# EXERCISE REQUIREMENTS:
One number, and no other words, should make up the answer: how many lines of the listing contain the string "will".
══ DATA FOR REVIEW ══
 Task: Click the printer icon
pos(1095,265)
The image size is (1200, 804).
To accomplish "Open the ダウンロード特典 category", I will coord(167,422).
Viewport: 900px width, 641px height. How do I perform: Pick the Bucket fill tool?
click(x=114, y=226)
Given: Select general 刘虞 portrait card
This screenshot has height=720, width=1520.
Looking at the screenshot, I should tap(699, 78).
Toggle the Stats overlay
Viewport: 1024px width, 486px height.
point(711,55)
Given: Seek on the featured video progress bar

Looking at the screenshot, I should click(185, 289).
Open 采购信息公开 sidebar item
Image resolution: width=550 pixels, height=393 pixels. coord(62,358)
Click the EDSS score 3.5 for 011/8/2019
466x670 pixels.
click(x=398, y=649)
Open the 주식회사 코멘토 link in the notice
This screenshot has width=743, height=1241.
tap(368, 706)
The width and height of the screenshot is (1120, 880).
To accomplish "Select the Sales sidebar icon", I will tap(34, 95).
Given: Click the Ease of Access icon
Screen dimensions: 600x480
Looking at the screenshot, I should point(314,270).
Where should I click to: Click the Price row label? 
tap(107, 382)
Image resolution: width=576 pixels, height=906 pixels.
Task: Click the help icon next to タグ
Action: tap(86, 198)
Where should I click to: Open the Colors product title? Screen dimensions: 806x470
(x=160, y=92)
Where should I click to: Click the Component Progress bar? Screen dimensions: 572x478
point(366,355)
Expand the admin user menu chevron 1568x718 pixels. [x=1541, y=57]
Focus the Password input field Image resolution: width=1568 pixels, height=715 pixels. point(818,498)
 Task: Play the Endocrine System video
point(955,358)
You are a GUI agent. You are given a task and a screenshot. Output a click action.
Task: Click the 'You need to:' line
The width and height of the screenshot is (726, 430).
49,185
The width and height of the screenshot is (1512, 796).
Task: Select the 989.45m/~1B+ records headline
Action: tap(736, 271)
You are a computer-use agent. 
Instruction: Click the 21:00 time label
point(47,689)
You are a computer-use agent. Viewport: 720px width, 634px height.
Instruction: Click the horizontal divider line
═══
# OUTPUT OF THE TASK:
2